---------- Supplied passage
The New York Times summed up his contradictory approach with this headline: “Trump Wants It Known: Grading 100 Days Is ‘Ridiculous’ (but His Were the Best)”.
Mr Trump is likely to cop some harsh appraisals this weekend, especially considering that he explicitly promised to achieve a great deal within his first 100 days in office.
The most public way he did this was via his “Contract with the American Voter”, a two-page document released in October bearing Mr Trump’s signature, described as his “100-day action plan to Make America Great Again”.
The document is hugely ambitious and, if you look at the contract in isolation, Mr Trump has summarily failed to meet his promises to the American people.
He has taken some action on the executive orders he proposed, but even a favourable reading of the document would, at best, give him a mark of one out of 10.
On the second page of the contract, Mr Trump outlines 10 legislative goals he promises to introduce and pass through the Congress with the first 100 days. To date, he has barely followed through on one of them — to repeal and replace Obamacare. His first draft at a new healthcare bill was pulled before it was even introduced because it was clear it didn’t have enough votes. And a new version is now being debated among Republicans before being introduced to the House of Representatives.
--------------------
Written instruction:
Turn the paragraph of the passage on Trump's first 100 days that begins "On the second page of the contract" into a short bulleted list that keeps its main facts. The material after this point has nothing to do with the passage on Trump's first 100 days.
---------- Available data
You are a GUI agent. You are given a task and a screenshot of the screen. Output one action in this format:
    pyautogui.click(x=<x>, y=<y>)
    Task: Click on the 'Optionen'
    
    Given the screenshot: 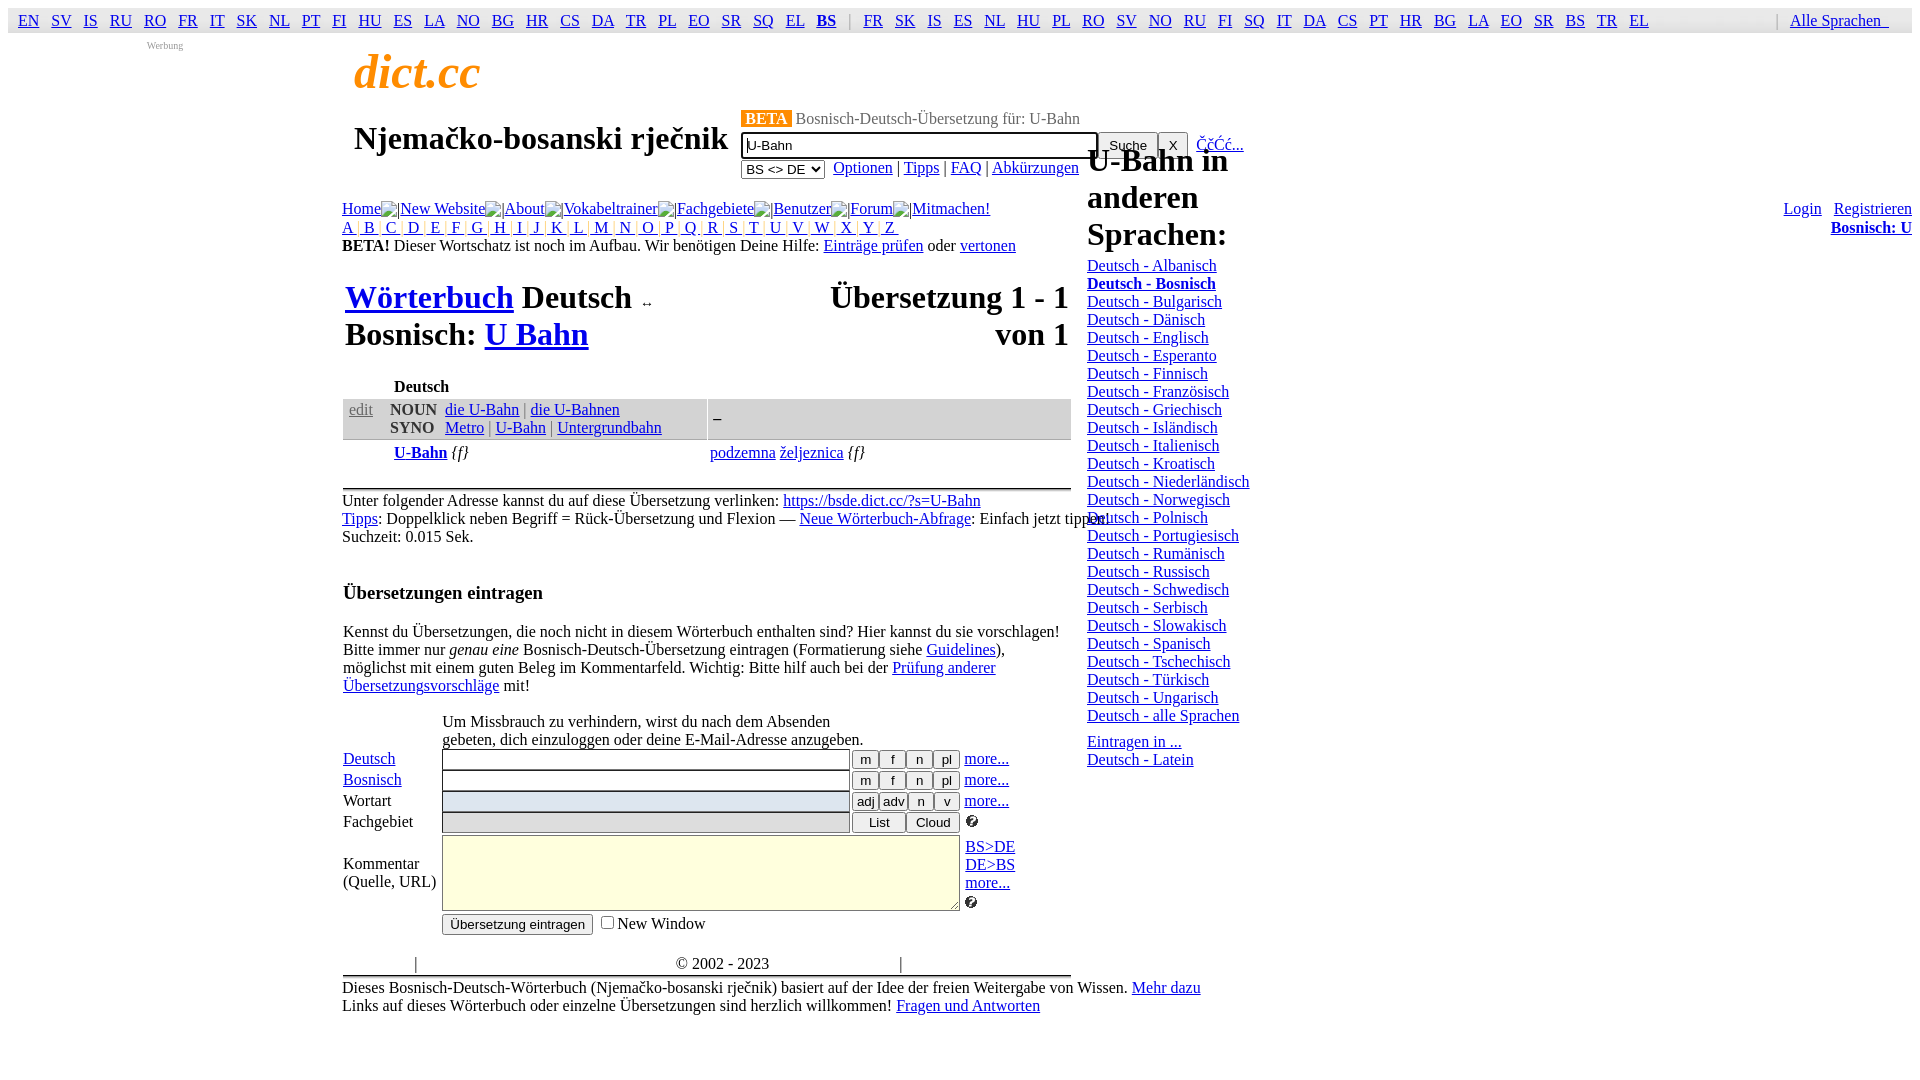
--------------------
Exercise solution:
- The contract's second page lists 10 legislative goals Mr Trump promised to introduce and pass through Congress in his first 100 days.
- So far he has barely followed through on one of them: repealing and replacing Obamacare.
- His first healthcare bill draft was pulled before it was introduced because it clearly lacked the votes.
- Republicans are now debating a new version before it goes to the House of Representatives.